(Records Opens)
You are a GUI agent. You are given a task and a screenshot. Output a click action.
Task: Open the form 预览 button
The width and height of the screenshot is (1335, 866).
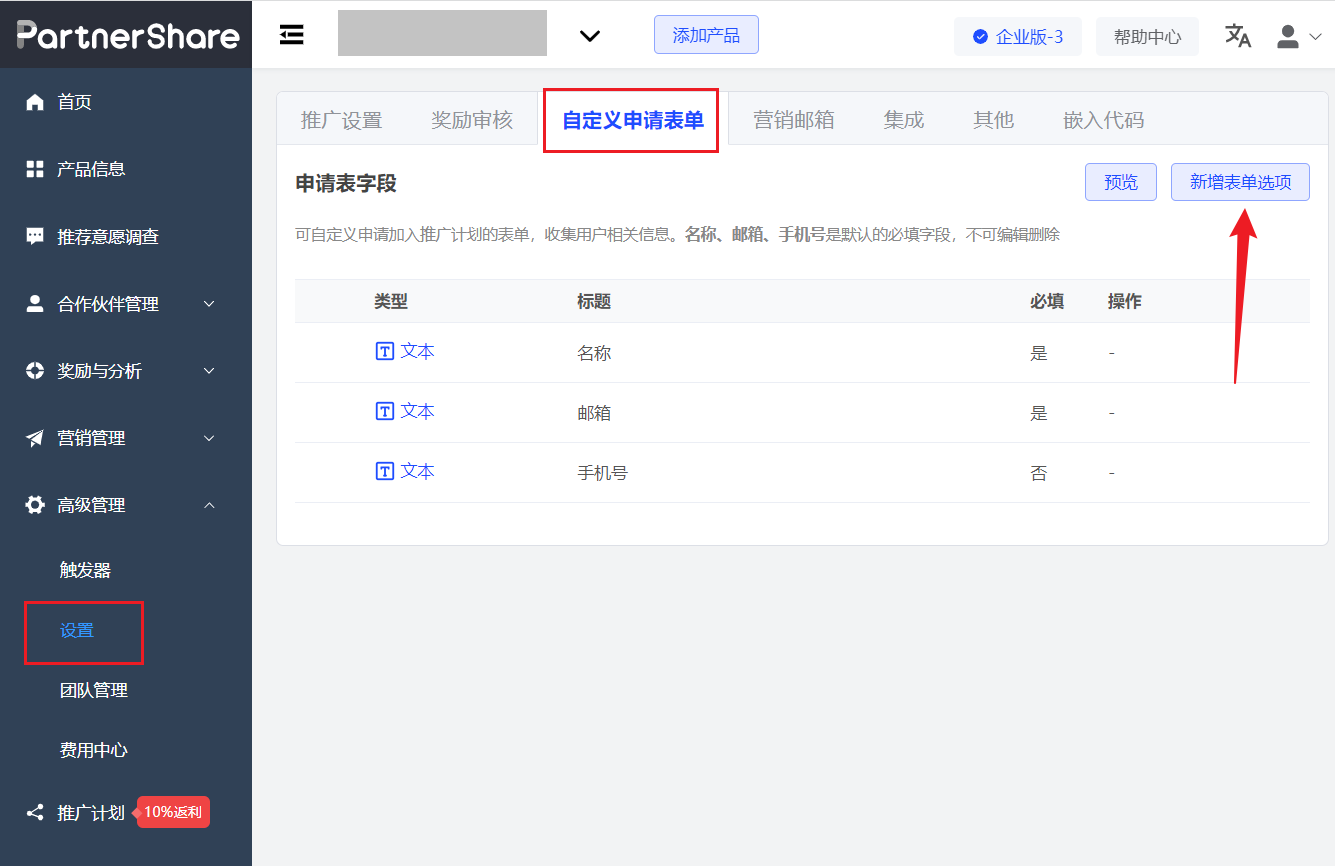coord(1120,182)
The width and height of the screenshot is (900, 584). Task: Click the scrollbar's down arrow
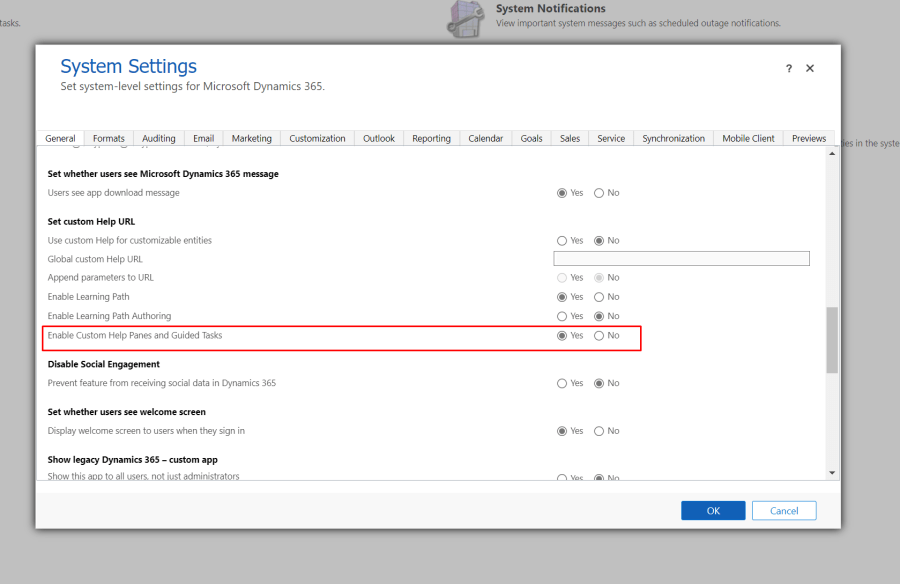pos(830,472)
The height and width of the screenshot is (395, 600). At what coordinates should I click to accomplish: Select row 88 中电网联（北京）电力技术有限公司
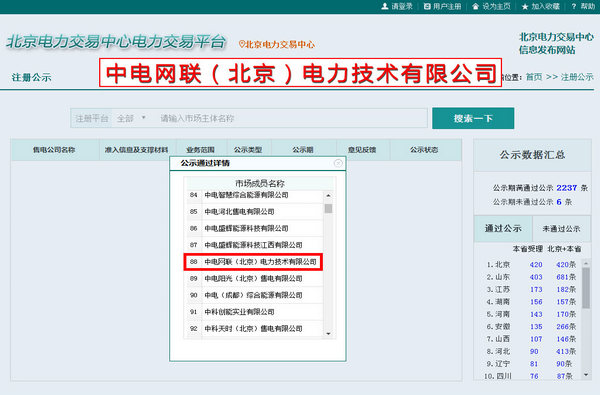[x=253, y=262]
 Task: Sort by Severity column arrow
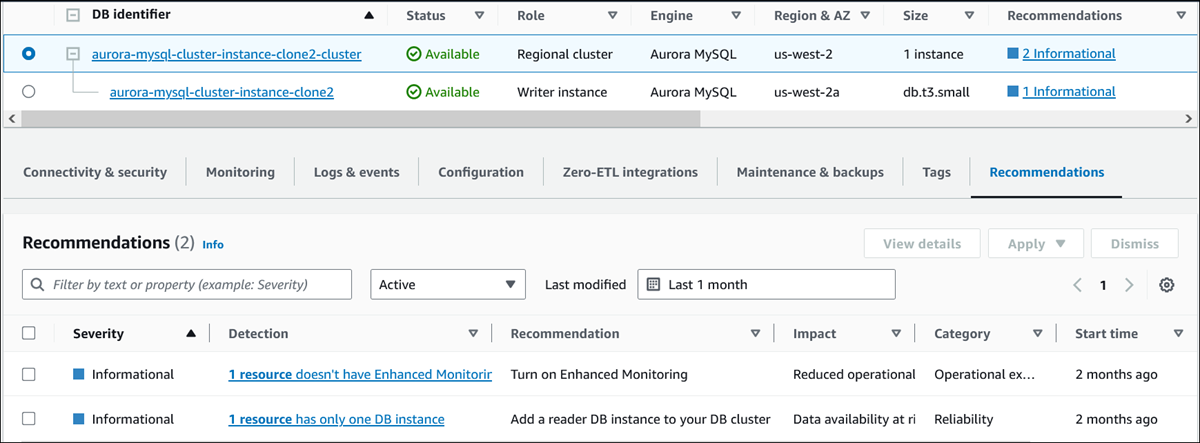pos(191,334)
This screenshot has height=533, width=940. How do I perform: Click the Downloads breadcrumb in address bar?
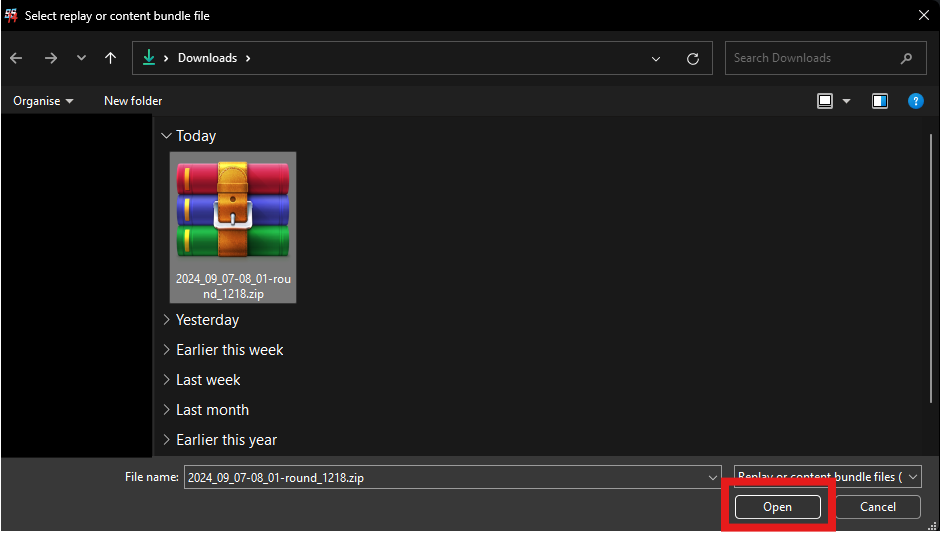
(Records Closes)
Assignment: All of the data, minus its pictures, should be repeated exactly.

Response area:
You are a GUI agent. You are given a task and a screenshot. Output a click action.
Task: Open the form 预览 button
The width and height of the screenshot is (1335, 866).
coord(1120,182)
The width and height of the screenshot is (900, 584). Task: Click the scrollbar's down arrow
pos(830,472)
The height and width of the screenshot is (395, 600). At what coordinates should I click to accomplish: Select row 88 中电网联（北京）电力技术有限公司
[x=253, y=262]
 Task: Sort by Severity column arrow
pos(191,334)
This screenshot has height=533, width=940. How do I perform: Click the Downloads breadcrumb in address bar?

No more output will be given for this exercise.